#### WHAT TO PRODUCE
Among the entries below, please repeat exactly and only the lines from the line containing "The width and" to the line containing "Open the @Key2blogging", both lines included.

#### DATASET ENTRIES
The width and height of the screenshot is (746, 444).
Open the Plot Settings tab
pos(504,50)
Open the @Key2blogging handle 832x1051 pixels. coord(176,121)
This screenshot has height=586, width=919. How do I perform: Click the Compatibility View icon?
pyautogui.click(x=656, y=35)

---

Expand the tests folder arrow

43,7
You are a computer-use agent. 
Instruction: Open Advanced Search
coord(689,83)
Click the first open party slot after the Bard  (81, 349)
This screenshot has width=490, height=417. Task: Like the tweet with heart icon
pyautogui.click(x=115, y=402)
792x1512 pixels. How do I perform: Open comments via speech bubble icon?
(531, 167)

#### ANSWER SPACE
The width and height of the screenshot is (746, 444).
Open the Plot Settings tab
pos(504,50)
Open the @Key2blogging handle 832x1051 pixels. coord(176,121)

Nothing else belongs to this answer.